Then she leaves him. He listens to the hurried preparations. A strange, feverish strength seems to have come to him. As he has said, it is the one really unselfish action he has ever performed in his life. For though he has bidden her leave him, he is longing for her presence. He knows his own hours are numbered, despite the hopes held out. He knows that to have her with him during the dreadful ordeal through which he has to pass would be the only comfort that life holds. He shudders as he lies there face to face with death, as the cold waters of the great river seem to flow on—on—up to his very feet; and in that awful passage there will be no voice to whisper comfort, no prayers from that low, sweet woman's voice to tell of peace, of hope, of the gates of mercy standing open yet, even to the greatest of sinners. He shudders, and the cold dews of anguish stand upon his brow. But he is strong still, strong enough to hide the truth from her. She comes to bid him farewell, and he looks long and sorrowfully at the fair, sad face. How changed she is, how changed!
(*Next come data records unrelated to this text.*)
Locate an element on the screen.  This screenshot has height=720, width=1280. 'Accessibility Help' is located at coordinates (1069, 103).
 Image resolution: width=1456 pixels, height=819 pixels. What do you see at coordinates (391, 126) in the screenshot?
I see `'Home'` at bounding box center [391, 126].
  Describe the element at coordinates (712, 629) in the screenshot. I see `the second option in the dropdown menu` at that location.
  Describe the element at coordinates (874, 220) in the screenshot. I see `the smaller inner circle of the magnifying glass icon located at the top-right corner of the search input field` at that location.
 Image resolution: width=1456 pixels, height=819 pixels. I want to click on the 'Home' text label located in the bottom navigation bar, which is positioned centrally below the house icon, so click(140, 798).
"You will kiss me—just once, bad as I am," he whispers, and with the tears standing thick in her eyes she bends down and for the first time in all their married life kisses him of her own free will.
"God bless you," she murmurs fervently.
"Say you forgive," he entreats, laying his hand on hers.
"I have forgiven—long ago," she answers, and with murmured words of hopefulness and trust, they part; part to meet on this side of the grave never, never more.
CHAPTER XXXVI
Very feebly and faintly the pulse of life is flickering in Keith Athelstone's frame. Very despairingly does Lady Etwynde watch beside him.
It is twelve hours since that last message went. Twelve hours, and in every one of these has that same question been on the dying lips—"Will she come?"
They cannot tell. They can only hope.